Mark Kiszla: Deion Sanders beat cancer with good medicine, God’s grace and the power of football
Who did cancer think it was messing with?
Deion Sanders doesn’t blink.
Football made him Prime, rich and famous.
But now the game has bestowed a far greater gift on Sanders.
Since a dark day in April, when a malignant tumor was discovered in his bladder, football has given Sanders a reason to live and the strength to stand up against cancer.
“I didn’t stare death in the face. I stared life in the face,” Sanders said Monday. “I’ve got too much life to be thinking about death.”
With a clean bill of health, Sanders is back on the job at CU, wearing a white cowboy hat and blue overalls and faith on his sleeve.
Coach Prime is convinced God has brought him back to Colorado to shape the lives of young men and bring championship glory to the Buffs.
“I always knew I was going to coach again,” he said.
“It was never in my spirit, in my heart, that God wouldn’t allow me to coach again.”
But there were moments when the future of Sanders and the CU program was dicier than Prime lets on. Early in this three-month fight, after the 57-year-old coach made the mistake of researching the mortality rate of bladder cancer on the internet, he promptly got his end-of-life financial business in order. The real reckoning that results in writing a will is how the act can force a man to consider what makes his life worth living.
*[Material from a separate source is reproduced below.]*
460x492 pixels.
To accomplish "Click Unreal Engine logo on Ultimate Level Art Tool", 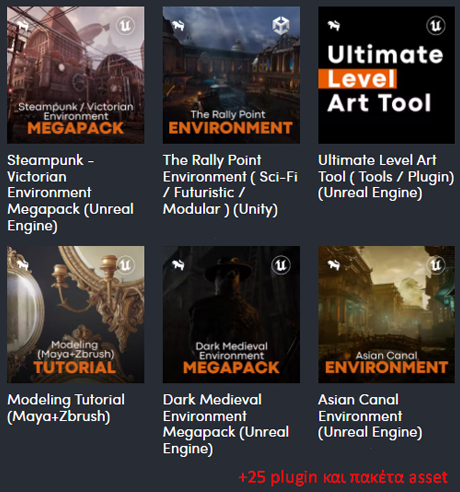I will point(436,26).
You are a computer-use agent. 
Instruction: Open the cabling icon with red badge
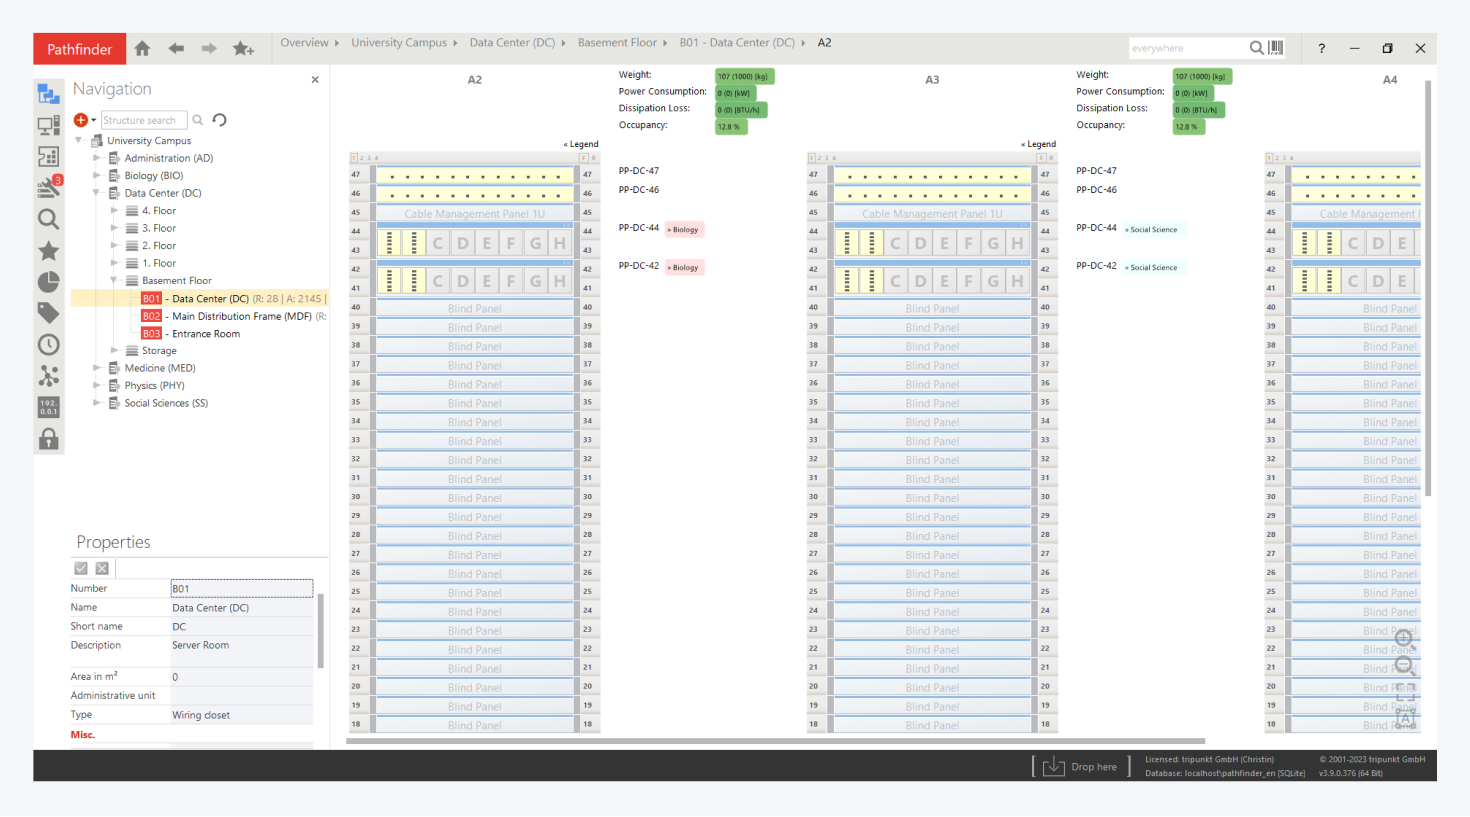tap(48, 187)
“That’s not easy to think, to think you might not be here,” a somber Sanders said back in May, during a video recording released this week by his family.
But is he lucky? And blessed? No doubt.
Without any warning signs of his cancer, Sanders was fortunate that football helped find the devilish disease lurking inside him, when a medical examination during spring practice alerted doctors to abnormalities in his bladder.
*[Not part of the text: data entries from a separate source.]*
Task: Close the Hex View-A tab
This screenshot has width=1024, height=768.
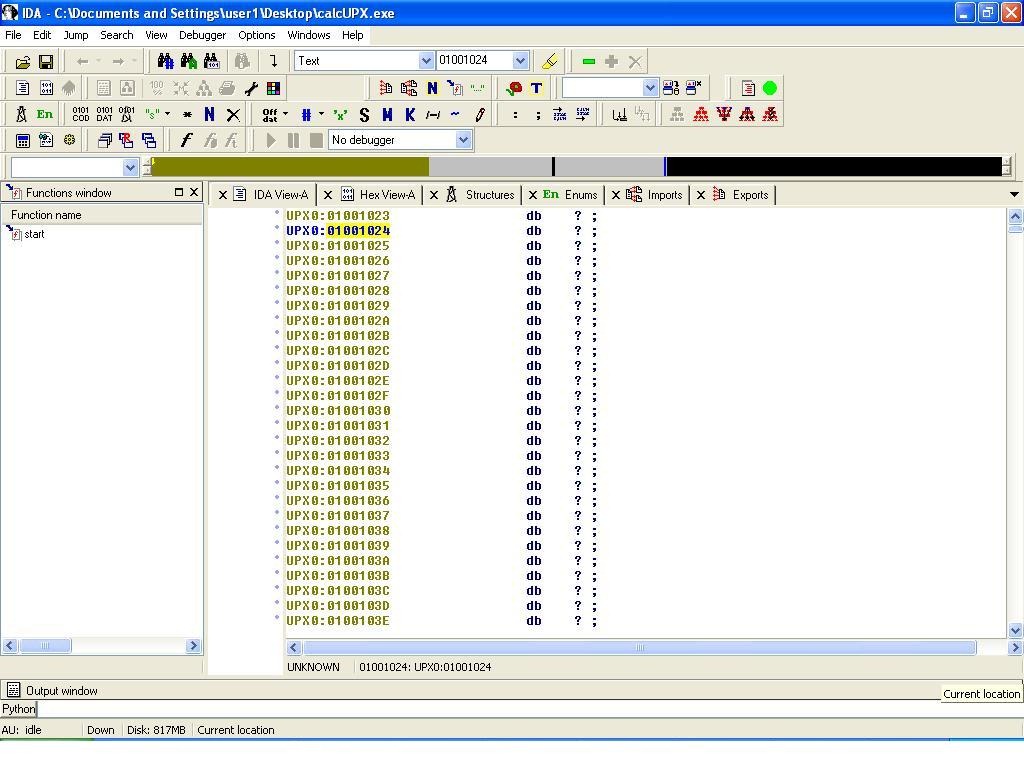Action: (328, 195)
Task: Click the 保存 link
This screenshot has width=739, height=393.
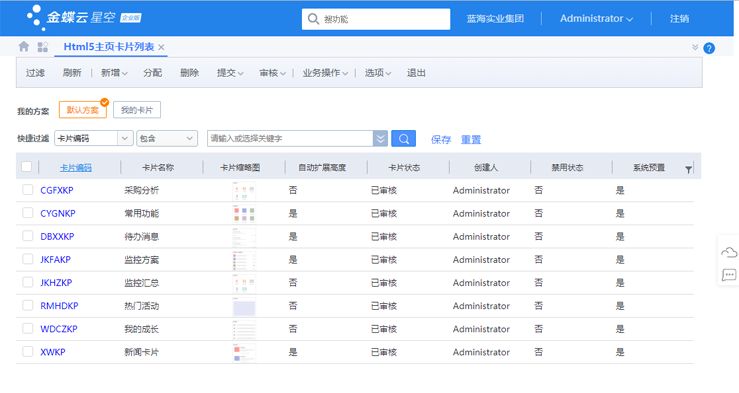Action: tap(441, 139)
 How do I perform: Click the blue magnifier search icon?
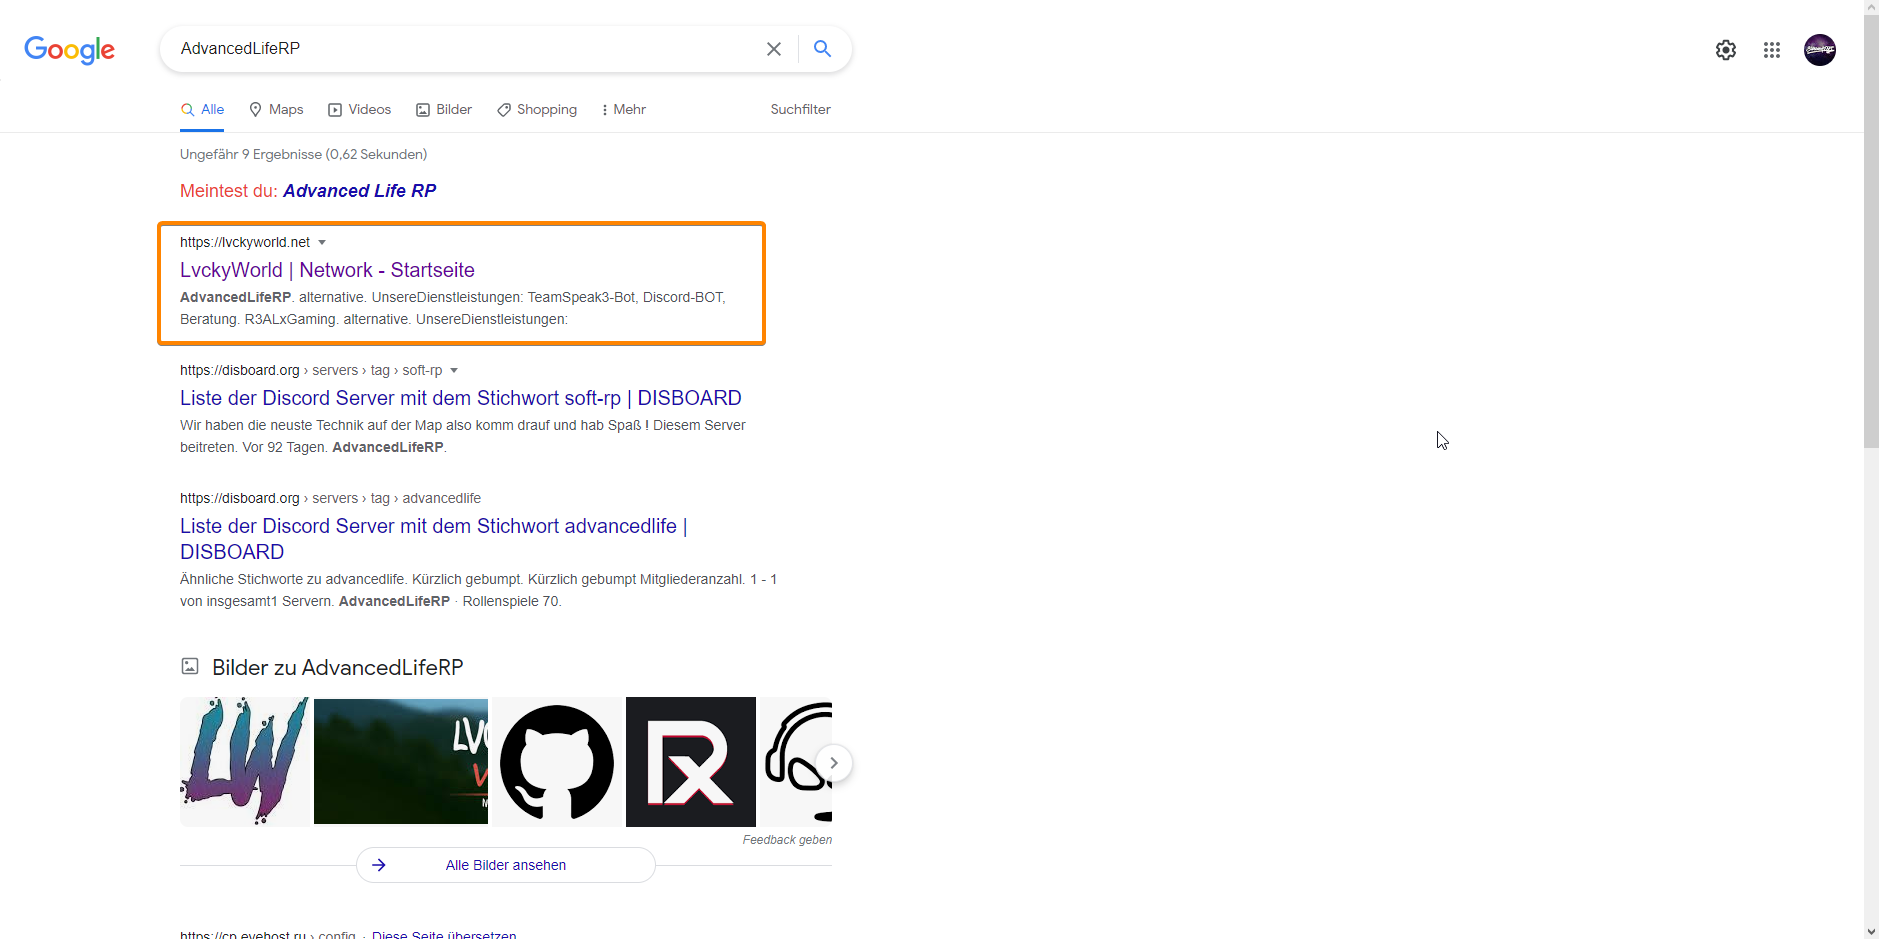822,49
A dangerous tumor, malignantly invading through the bladder wall, was removed. “I am pleased to report that the results from the surgery are that he is cured from cancer,” Dr. Janet Kukreja said.
But it requires more than good medicine to beat cancer.
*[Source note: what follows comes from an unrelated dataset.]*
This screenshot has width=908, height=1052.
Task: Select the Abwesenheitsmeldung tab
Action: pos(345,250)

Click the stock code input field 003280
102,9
There’s also the healing power in a sense of purpose that can make every sunrise a blessing.
The fight against cancer is seldom glorious. The struggle, however, almost always requires a mix of stubbornness, gratitude and humility.
Sanders declared: “I never once, during this whole journey, said: ‘God, why me?’ ”
He focused instead on the more than 1,600 Americans who die on a daily basis from cancer, and the pain it inflicts on family and friends of the victims.
“That ‘C’ word, when we hear that word, there’s normally a life sentence attached to it,” Sanders said. “But not this time.”
After choosing an aggressive treatment to have his tumor-ravaged organ removed and a new bladder fashioned from the fabric of his small intestines, the road to recovery began with the humbling step of Sanders going back to school for remedial potty training.
“It’s a whole life change. I’m going to be transparent. I can’t pee like I used to pee,” he said, cracking a joke to relieve himself of the stress, if not the nuisance, of getting used to a catheter in his life.
“I depend on Depends … If you see a porta potty on the sideline, it’s real.”
During recovery on his 5,000-acre ranch in Texas, Sanders would rise with the sun to go for a walk or fishing, accompanied by two bags that would fill with urine and blood.
While carrying that weight day after day, steadfastly refusing to burden two sons now off chasing their own NFL dreams with the truth or details of his serious health ailment, Coach Prime was left to wrestle alone with what matters the most during the finite days we all have on earth.
I asked Sanders how the doubts and fears instilled by cancer challenged or re-affirmed his commitment to a football job often coldly judged by numbers on a scoreboard.
“The decision I made and the surgery I chose was based on not just family. It was based on football. I didn’t want to be going weekly to the hospital while I’ve got practices,” replied Sanders, fired up by the opportunity to lead the Buffs to greater heights in his third season at CU.
“So football is in there (among the top priorities). But faith is No. 1. Football is somewhere down the line, behind family and all that.”
Faith. Family. Football.
In that order.
“I’m too blessed to be stressed,” Sanders said.
When death came knocking, unshakable and unbreakable reasons to live emboldened him with the conviction God was not ready for this to be the end of Prime’s time.
He refused to let cancer catch him, much less beat him, because Sanders was too busy chasing a tomorrow that’s never promised.